Andrew Dunstan wrote:
> Martijn van Oosterhout wrote:
>> On Tue, Mar 20, 2007 at 02:57:13AM -0400, Tom Lane wrote:
>>
>>> Maybe we should think about filtering the noise. Like, say, discarding
>>> every report from mongoose that involves an icc core dump ...
>>> http://www.pgbuildfarm.org/cgi-bin/show_log.pl?nm=mongoose&dt=2007-03-20%2006:30:01
>>>
>>>
>>
>> Maybe a simple compromise would be being able to setup a set of regexes
>> that search the output and set a flag it that string is found.
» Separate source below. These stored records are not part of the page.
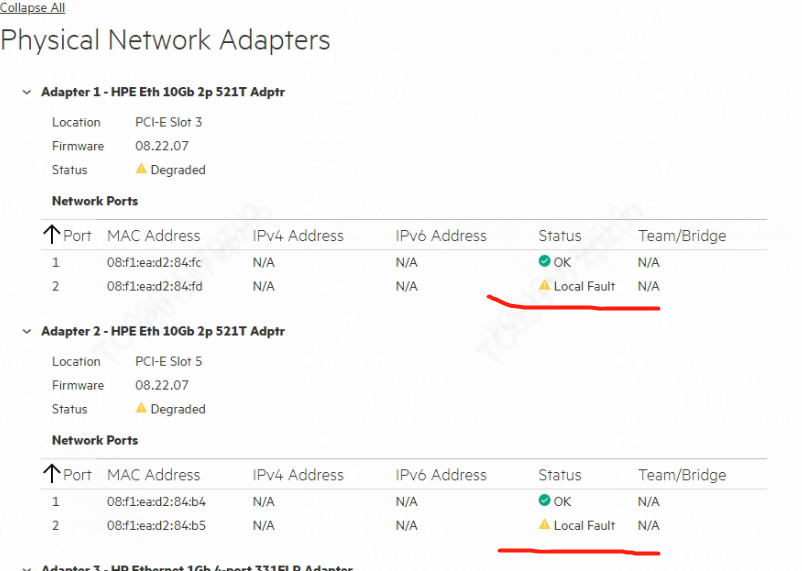
Task: Click Adapter 2 port 2 Local Fault warning icon
Action: click(x=544, y=524)
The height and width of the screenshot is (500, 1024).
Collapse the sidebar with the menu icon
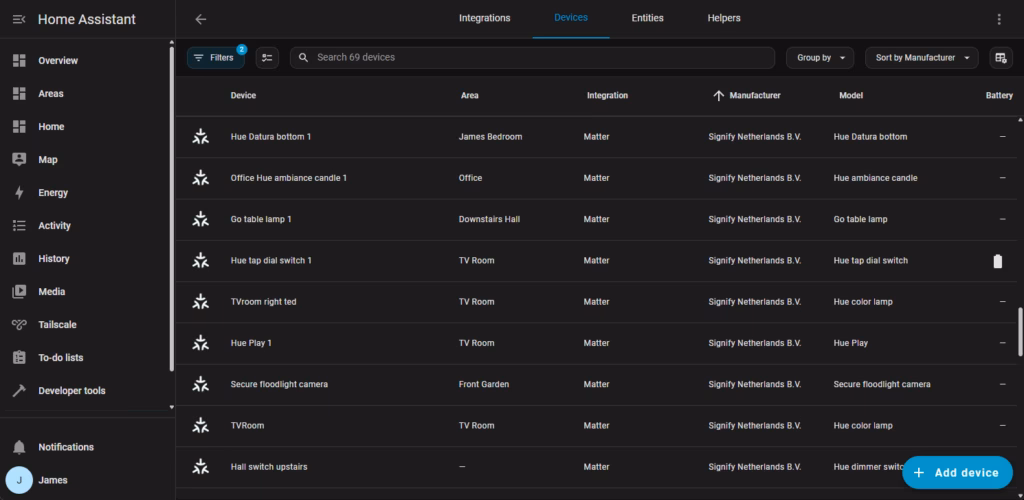pyautogui.click(x=19, y=19)
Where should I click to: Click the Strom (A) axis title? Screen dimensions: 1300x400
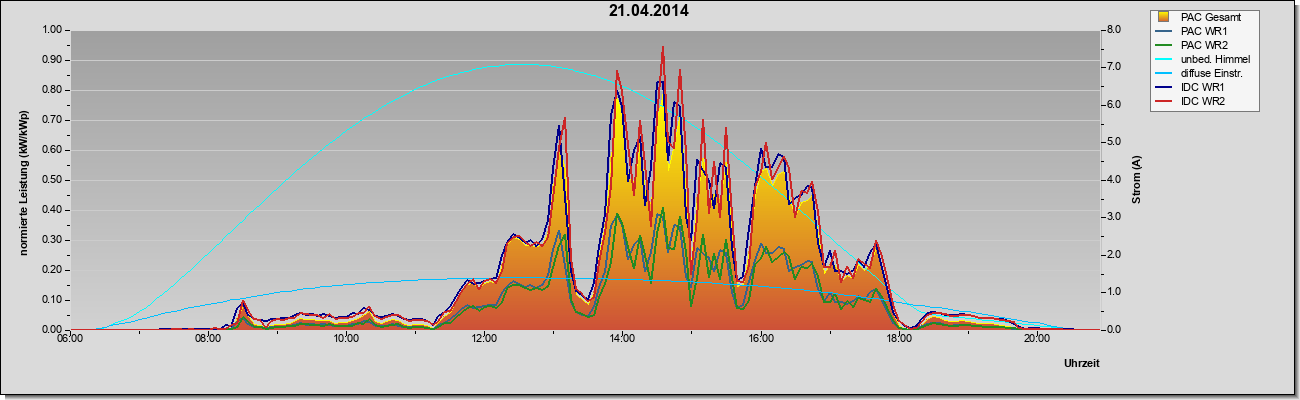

If you
>> find the string, it gets marked with a flag, which means that when you
>> look at mongoose, any failures that don't have the flag become easier
>> to spot.
>>
>> It also means that once you've found a common failure, you can create
>> the regex and then any other failures with the same string get tagged
>> also, making unexplained ones easier to spot.
>>
>>
>>
>
> You need to show first that this is an adequate tagging mechanism, both
> in tagging things adequately and in not picking up false positives,
> which would make things worse, not better. And even then you need
> someone to do the analysis to create the regex.
>
> The buildfarm works because it leverages our strength, namely automating
> things. But all the tagging suggestions I've seen will involve regular,
> repetitive and possibly boring work, precisely the thing we are not good
> at as a group.
this is probably true - however as a buildfarm admin I occasionally
wished i had a way to invalidate reports generated from my boxes to
prevent someone wasting time to investigate them (like errors caused by
system upgrades,configuration problems or other local issues).
But I agree that it might be difficult to make that "manual tagging"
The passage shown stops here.